P8
The renin-angiotensin II axis: a novel target for the treatment of acute kidney injury
Summary
The development of AKI significantly complicates the clinical management of patients with systemic inflammation and is associated with unfavorable health outcomes. Recent epidemiological studies have shown that even mild or short episodes of AKI in sepsis survivors predispose for a greater risk of developing chronic and end-stage kidney disease in later life. Attempts to prevent AKI have largely been futile so far. Prior studies often started with the interventions after an AKI event, when a decline of kidney function (i.e., glomerular filtration rate) was already present. Application of norepinephrine is currently considered as the first-line therapy for the treatment of vasoplegia, but all catecholamines have adverse effects, including myocardial ischemia and arrhythmias. In a recent observational trial, we demonstrated that there is a dysregulation in the renin-angiotensin-aldosterone system (RAAS) likely caused by a reduced angiotensin-converting enzyme (ACE) activity after cardiac surgery.

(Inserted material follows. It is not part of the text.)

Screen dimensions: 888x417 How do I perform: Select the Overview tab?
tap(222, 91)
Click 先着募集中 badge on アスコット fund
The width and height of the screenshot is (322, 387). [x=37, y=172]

Figure: Dynamic whole-body [18F]-FDG-PET-MRI in mice
In this project we investigate if the administration angiotensin II ameliorates the AKI pathogenesis by modulating both the regulation of the microhemodynamics and the glomerular filtration as well as the inflammatory response in the kidney. Multiscale and translational imaging approaches ranging from intravital microscopy to functional/metabolic and AT1 receptor whole-body imaging will be established and applied to correlate regional kidney perfusion, function and inflammation, and AT receptor density during the spontaneous course of the disease and following angiotensin II-targeted interventions.